:: REQUIRED WORK ::
(a) In the article, what does CheckPoint now call the Sunburst / SolarWinds hack?
(b) Using the article, explain why controlling what enters a network is no longer enough to protect it.
(c) Rewrite the part of the article that opens with the words containing "The problem is already inside your" and closes with "anything to enters.", replacing "perimeter security" with "border security".

Segment Start: SOURCE DOCUMENT

We haven’t seen the worst problems of cybersecurity yet, but the most recent Sunburst / SolarWinds hack was remarkable. Instead of targeting single machines or users the attackers target a software that helped administrators modify the systems they are responsible for. A modern variation of Odysseus plan to win the trojan war (CheckPoint now calls this: elaborate supply chain attack).
Could the massive intrusion be detected much earlier? Yes, and even quite easy by observing DNS requests.
The problem is already inside your network
The old paradigm to protect computer networks is to control what enters. This concept call perimeter security lends itself from a clean room thinking. I filter all the air coming in and with a slight excess pressure, I assert that no unfiltered air enters by any uncontrolled gap. In a computing world we have an internal network (clean) and external networks (polluted) and components like proxies, firewalls, inspectors and traffic shapers (depending on network layer) try to clean anything to enters.
In today’s world the separation became impossible. People bring their own devices (with individual access), web applications communicate in a myriad of ways with outside systems (and have connections to the internal network) and many applications depend on bidirectional data exchange with the outside. Or in other words: The problem is already inside, and you can’t trust in controlling the gates.

Segment End: SOURCE DOCUMENT
Segment Start: SUPPLIED RECORDS

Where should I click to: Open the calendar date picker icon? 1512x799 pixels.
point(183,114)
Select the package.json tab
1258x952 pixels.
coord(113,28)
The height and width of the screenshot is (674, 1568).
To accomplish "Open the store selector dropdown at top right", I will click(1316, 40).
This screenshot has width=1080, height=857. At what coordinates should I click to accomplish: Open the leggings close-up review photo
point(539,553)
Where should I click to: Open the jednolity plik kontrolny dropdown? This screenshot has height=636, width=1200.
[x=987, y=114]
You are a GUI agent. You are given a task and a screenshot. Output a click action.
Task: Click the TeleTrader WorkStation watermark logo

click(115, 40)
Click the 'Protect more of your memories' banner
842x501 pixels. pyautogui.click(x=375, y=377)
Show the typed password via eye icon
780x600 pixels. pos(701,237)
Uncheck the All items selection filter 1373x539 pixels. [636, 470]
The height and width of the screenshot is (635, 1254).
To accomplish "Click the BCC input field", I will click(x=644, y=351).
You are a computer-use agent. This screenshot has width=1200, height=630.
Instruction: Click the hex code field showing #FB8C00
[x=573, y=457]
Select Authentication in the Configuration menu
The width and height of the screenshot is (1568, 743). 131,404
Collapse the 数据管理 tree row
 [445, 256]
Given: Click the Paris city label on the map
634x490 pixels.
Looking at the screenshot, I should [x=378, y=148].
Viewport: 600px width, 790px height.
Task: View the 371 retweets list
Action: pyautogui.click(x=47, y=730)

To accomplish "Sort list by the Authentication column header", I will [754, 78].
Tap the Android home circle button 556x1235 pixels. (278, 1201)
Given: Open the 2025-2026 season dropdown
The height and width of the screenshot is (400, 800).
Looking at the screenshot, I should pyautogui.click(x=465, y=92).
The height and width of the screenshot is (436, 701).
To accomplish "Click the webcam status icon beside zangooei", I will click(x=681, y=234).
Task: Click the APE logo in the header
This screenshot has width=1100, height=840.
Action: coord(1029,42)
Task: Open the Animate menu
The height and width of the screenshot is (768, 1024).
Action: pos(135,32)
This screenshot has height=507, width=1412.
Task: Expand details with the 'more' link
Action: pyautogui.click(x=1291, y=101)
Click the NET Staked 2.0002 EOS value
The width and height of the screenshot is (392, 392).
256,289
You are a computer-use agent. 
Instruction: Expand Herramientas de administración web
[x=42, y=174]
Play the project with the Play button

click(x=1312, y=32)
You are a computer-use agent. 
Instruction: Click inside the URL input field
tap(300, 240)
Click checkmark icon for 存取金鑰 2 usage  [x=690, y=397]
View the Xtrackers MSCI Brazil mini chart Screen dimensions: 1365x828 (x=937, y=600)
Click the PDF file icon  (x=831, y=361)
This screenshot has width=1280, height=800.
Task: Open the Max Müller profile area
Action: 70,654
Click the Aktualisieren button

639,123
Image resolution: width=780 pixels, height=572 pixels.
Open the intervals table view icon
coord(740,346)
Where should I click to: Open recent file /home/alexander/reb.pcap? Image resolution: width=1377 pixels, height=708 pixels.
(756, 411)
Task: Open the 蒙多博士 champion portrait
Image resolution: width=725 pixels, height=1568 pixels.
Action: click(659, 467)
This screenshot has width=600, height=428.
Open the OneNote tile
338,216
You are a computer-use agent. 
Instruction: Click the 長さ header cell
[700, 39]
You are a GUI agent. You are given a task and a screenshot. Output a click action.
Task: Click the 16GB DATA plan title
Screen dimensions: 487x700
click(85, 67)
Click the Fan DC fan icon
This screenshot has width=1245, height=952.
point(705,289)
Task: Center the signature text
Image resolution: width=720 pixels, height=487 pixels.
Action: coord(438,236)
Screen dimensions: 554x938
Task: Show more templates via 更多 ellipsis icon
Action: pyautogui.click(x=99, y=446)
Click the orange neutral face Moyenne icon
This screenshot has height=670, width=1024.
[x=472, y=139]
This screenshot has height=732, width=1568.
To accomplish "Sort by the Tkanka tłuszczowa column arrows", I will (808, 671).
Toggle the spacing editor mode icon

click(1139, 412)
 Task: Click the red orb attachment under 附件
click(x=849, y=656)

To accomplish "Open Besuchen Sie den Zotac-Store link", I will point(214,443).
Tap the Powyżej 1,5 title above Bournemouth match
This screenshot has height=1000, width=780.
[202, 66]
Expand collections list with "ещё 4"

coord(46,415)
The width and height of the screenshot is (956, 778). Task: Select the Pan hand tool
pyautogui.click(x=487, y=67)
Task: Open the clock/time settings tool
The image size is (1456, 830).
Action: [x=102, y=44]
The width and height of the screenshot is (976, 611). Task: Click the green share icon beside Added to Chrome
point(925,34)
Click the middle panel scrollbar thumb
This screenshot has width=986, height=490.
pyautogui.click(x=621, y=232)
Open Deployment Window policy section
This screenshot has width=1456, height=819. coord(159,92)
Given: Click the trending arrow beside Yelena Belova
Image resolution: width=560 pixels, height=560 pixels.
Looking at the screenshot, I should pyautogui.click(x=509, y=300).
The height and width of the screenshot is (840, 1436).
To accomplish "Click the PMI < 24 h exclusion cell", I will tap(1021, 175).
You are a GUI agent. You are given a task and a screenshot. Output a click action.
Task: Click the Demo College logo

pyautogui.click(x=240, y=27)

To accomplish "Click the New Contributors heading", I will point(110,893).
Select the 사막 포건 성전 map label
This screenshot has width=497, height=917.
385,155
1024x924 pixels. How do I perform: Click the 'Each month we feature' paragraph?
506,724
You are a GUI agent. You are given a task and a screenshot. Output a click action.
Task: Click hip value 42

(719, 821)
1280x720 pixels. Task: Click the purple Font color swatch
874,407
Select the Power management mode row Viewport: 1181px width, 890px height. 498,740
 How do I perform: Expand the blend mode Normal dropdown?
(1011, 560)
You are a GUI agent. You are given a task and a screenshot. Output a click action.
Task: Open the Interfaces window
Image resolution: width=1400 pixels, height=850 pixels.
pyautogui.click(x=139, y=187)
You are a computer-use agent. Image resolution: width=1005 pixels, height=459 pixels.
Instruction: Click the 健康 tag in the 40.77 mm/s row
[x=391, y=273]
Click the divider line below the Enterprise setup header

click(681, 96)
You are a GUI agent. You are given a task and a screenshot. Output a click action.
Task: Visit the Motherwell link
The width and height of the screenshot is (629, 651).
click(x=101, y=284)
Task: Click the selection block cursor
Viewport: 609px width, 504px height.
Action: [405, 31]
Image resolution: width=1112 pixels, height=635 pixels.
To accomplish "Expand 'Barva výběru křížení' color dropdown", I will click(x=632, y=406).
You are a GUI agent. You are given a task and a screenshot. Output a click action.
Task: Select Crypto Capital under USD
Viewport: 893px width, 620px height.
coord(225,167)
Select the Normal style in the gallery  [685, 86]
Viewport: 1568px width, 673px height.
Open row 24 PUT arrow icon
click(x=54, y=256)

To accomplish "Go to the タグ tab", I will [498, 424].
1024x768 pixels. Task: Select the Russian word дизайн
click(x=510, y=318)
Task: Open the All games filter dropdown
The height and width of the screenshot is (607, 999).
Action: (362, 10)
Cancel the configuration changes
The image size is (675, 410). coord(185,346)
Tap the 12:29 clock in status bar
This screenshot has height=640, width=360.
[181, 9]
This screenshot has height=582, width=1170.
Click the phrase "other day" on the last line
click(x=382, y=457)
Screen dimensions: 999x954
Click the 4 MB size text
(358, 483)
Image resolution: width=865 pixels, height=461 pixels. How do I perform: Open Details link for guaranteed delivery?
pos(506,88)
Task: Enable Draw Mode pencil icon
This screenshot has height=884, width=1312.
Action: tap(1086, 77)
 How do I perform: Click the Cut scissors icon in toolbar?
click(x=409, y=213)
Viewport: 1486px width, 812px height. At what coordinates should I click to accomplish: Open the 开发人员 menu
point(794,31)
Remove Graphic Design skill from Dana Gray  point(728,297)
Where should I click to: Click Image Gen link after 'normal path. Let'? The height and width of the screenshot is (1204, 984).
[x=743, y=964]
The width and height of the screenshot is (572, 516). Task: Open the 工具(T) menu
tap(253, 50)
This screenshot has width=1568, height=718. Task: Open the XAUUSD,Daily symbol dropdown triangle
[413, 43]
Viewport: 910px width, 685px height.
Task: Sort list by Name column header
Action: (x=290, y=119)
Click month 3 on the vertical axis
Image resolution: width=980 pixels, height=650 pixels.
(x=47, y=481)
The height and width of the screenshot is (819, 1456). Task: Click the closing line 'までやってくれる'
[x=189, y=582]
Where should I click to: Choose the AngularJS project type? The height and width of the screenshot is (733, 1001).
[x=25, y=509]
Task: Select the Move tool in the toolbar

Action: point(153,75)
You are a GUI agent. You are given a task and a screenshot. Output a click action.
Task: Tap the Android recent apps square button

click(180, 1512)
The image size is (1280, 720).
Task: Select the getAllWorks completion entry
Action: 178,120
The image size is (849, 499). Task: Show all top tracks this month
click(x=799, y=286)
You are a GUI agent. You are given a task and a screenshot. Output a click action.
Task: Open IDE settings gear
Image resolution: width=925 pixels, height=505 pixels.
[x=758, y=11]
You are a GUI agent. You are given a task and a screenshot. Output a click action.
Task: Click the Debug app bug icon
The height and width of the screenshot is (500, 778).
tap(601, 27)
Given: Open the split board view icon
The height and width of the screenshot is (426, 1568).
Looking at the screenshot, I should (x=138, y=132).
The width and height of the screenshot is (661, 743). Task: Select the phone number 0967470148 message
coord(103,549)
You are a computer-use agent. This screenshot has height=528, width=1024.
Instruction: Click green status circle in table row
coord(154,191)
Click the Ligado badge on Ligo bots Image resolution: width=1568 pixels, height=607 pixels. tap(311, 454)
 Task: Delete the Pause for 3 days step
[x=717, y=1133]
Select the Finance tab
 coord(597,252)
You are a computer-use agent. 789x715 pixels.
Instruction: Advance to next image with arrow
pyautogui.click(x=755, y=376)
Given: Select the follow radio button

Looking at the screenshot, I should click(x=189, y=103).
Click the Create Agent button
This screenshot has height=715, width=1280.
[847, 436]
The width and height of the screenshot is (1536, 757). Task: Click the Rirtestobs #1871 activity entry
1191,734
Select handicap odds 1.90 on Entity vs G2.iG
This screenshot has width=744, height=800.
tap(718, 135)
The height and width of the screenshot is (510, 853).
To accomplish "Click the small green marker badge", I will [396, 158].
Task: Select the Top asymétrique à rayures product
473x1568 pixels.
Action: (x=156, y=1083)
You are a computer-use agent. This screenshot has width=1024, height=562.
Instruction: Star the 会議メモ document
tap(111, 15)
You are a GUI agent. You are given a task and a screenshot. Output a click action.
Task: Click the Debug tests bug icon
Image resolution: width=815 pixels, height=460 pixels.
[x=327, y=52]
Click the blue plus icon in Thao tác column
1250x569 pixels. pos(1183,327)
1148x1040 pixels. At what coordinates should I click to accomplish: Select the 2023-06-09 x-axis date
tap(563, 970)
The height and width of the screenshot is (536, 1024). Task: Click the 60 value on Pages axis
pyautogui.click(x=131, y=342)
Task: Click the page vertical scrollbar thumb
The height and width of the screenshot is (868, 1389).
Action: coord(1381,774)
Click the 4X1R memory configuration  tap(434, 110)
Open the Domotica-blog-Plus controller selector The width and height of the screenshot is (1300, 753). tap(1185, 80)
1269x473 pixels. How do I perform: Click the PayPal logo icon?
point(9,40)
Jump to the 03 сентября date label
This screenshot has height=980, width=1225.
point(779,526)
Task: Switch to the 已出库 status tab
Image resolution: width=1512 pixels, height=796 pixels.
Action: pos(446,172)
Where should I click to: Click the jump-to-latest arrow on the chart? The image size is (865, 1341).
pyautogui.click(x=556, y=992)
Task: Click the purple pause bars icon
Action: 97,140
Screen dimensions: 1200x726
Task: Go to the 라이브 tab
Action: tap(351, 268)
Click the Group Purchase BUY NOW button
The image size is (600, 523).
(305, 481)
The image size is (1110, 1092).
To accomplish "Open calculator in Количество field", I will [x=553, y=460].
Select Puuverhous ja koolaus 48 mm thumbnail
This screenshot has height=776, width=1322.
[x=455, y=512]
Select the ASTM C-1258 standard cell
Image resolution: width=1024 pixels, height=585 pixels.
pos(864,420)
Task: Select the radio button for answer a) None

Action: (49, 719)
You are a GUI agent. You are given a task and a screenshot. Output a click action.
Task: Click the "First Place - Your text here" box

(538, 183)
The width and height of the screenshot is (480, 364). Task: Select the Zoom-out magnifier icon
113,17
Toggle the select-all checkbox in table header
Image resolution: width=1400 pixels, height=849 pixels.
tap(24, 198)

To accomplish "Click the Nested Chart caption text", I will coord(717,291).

Segment End: SUPPLIED RECORDS

:: SOLVED TASKS ::
(a) An elaborate supply chain attack.

(b) Separating the internal network from external networks has become impossible. People bring their own devices with individual access, web applications communicate in many ways with outside systems while also connecting to the internal network, and many applications depend on bidirectional data exchange with the outside. The problem is therefore already inside, and controlling the gates cannot be trusted.

(c)
The problem is already inside your network
The old paradigm to protect computer networks is to control what enters. This concept call border security lends itself from a clean room thinking. I filter all the air coming in and with a slight excess pressure, I assert that no unfiltered air enters by any uncontrolled gap. In a computing world we have an internal network (clean) and external networks (polluted) and components like proxies, firewalls, inspectors and traffic shapers (depending on network layer) try to clean anything to enters.